* ISTRUZIONI DI LAVORO:
Prosegui il testo sul genoma della quinoa a partire dalla sua ultima frase.

Mappato il Dna della quinoa. "Può aiutare a sfamare il mondo"

  • 15 February 2017
Sarà la quinoa, che gli Incas chiamavano "madre di tutti i semi", a dare una mano a sfamare una popolazione che si attesterà, a metà secolo, attorno ai 9 miliardi di persone? E' l’ipotesi avanzata dai ricercatori che hanno quasi completato la mappatura del genoma della pianta e pubblicato i risultati su Nature. "E’ incredibilmente resistente, e può crescere su terreni poveri o salati," ha dichiarato Mark Tester, professore al King Abdullah University of Science and Technology in Arabia Saudita e leader del team a cui hanno lavorato 33 esperti di quattro continenti.
In effetti la quinoa – che appartiene alla famiglia degli spinaci, ma dà una farina con molto amido che la fa classificare come pseudo cereale - ha proprietà sorprendenti: cresce fino a 4 mila metri di quota, alcune varietà riescono a sopportare una temperatura di 38 gradi, non contiene glutine e quindi può essere mangiata anche dai celiaci. Ma nonostante queste caratteristiche la sua produzione è molto ridotta: circa 100 mila tonnellate l’anno, niente a che vedere con le centinaia di milioni di tonnellate dei grandi cereali che si dividono il mercato globale.

* DATI:
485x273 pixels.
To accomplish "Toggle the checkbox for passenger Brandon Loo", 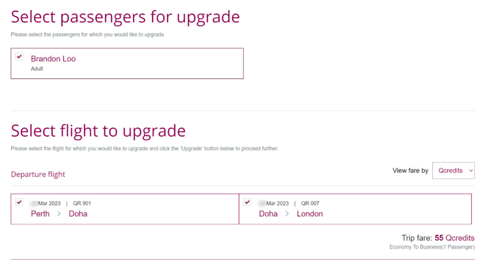I will (x=19, y=57).

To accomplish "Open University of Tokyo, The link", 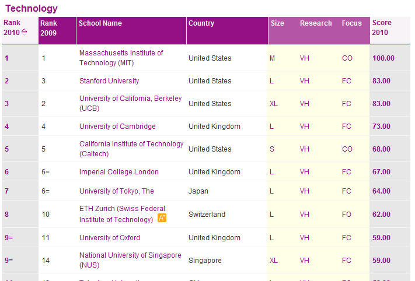I will click(x=117, y=191).
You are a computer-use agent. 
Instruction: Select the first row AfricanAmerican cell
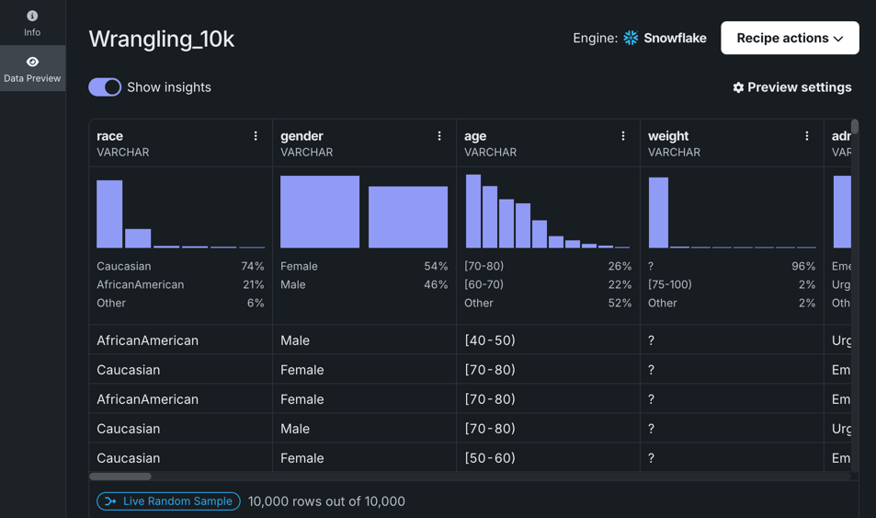click(x=147, y=340)
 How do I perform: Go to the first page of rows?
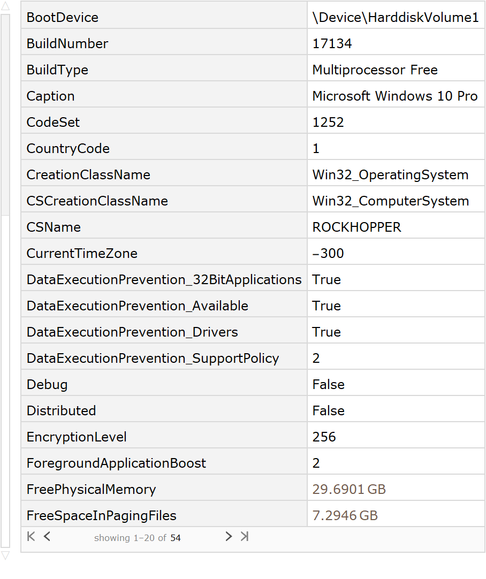31,537
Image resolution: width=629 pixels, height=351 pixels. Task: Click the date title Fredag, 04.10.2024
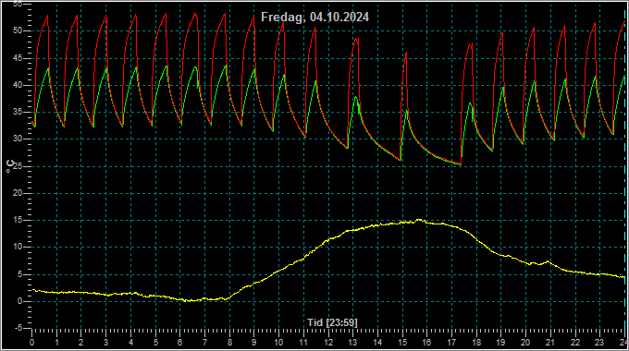pyautogui.click(x=315, y=18)
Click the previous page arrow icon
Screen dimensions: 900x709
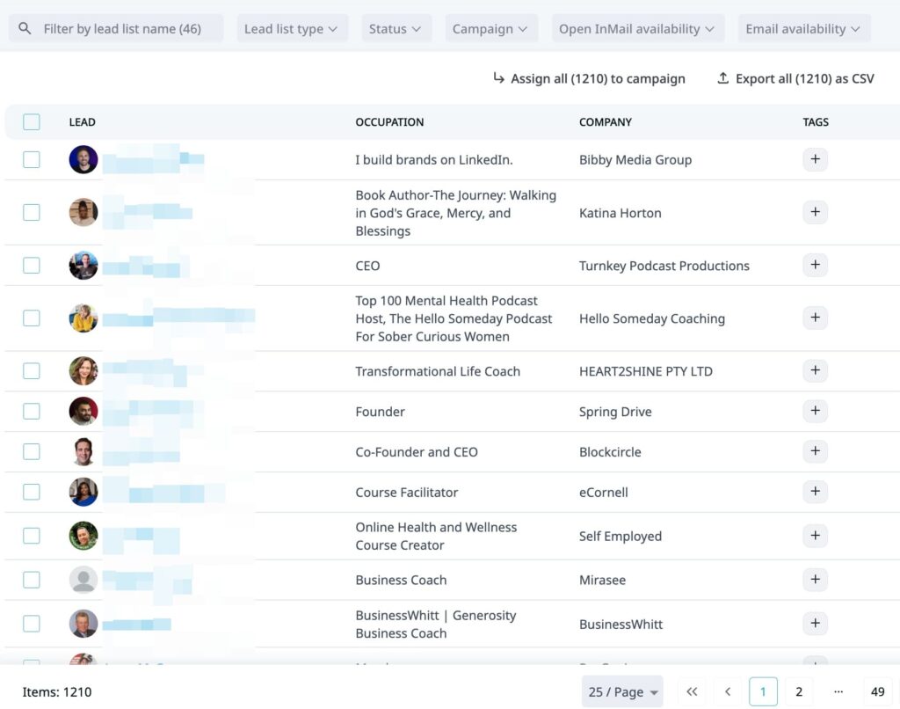pos(728,691)
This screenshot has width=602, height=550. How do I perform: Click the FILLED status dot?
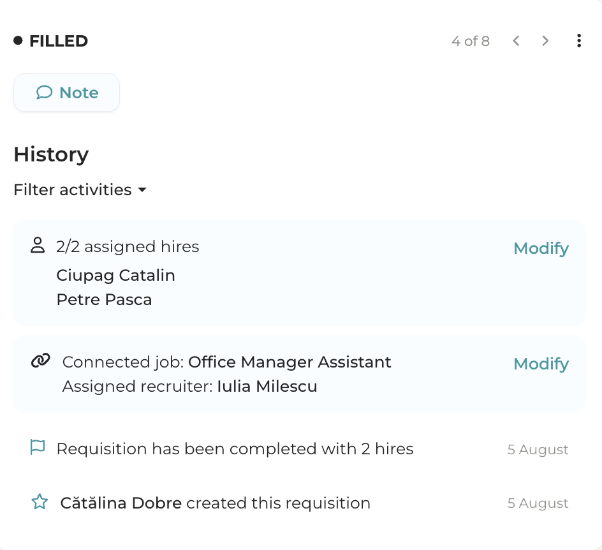18,41
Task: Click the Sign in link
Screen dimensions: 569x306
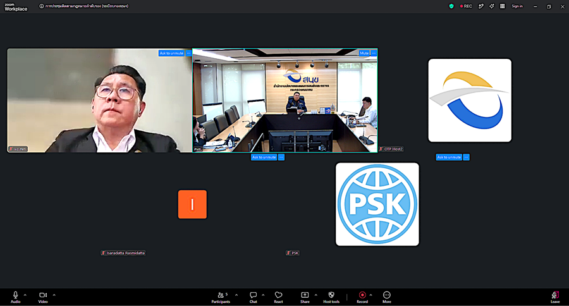Action: pyautogui.click(x=517, y=6)
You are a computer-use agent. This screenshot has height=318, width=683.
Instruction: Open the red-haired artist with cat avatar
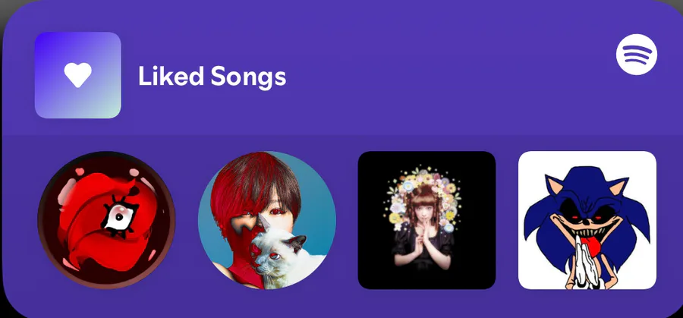[x=267, y=220]
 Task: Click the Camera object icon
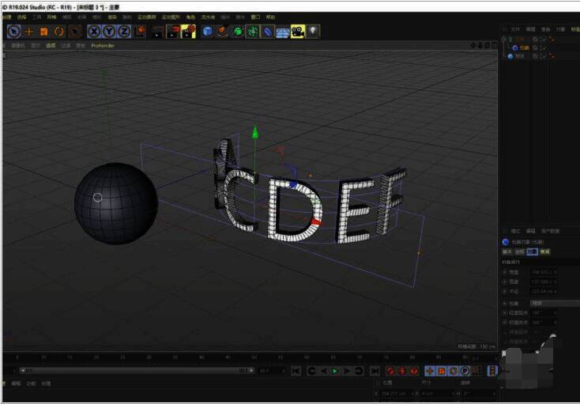point(297,32)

* RISPOSTA ALL'ESERCIZIO:
A frenarne la diffusione, aggiunge la ricerca, sono due fattori. L’amarezza dei semi determinata da composti chimici chiamati saponine, e gli steli, molti lunghi e quindi fragili in caso di vento o pioggia forti. Il team di Tester ha individuato il gene che controlla la produzione di saponine suggerendo che potrebbe essere alterato attraverso l’allevamento o la modifica del gene.
"La quinoa è una buona alternativa dal punto di vista alimentare perché ha una componente proteica maggiore del riso ed è ricca sia di minerali come il magnesio che di vitamina C ed E", commenta Renata Alleva, nutrizionista e specialista in scienza dell’alimentazione. "Non va però trasformata in un alimento magico da moltiplicare forzando la produzione in tutti i modi. Sono proprio questi gli errori che ci hanno portato al maggior rischio che dobbiamo fronteggiare: la riduzione della biodiversità alimentare".
"Noi stiamo studiando l’adattamento di questa pianta in Italia e i risultati sono incoraggianti", racconta Stefano Benedettelli, docente di Agraria all’università di Firenze. "C’è qualche difficoltà di adattamento che deriva dal fatto che i semi sono molto piccoli. La mappatura genetica ora aiuterà il processo di selezione che avviene con i sistemi tradizionali agevolati dall’uso dei marcatori molecolari: si accelerano i tempi del processo e si possono trovare le varietà migliori per il nostro clima".
"Il rilancio della quinoa è certamente una buona notizia, ma non dobbiamo trascurare le piante alimentari che hanno popolato l’Italia e che sono state dimenticate non per difetti nutrizionali ma perché poco adatte alle colture intensive e ad alto impatto chimico", aggiunge Raffaele Sacchi, docente di Agraria all’Università di Napoli Federico II ed esperto di molecular gastronomy. "Nel Cilento ad esempio è stato riscoperto il maracuocciolo, un legume rustico che cresce anche con pochissima acqua e su terreni argillosi e dà una farina ricca di proteine con cui si fa un'ottima polenta".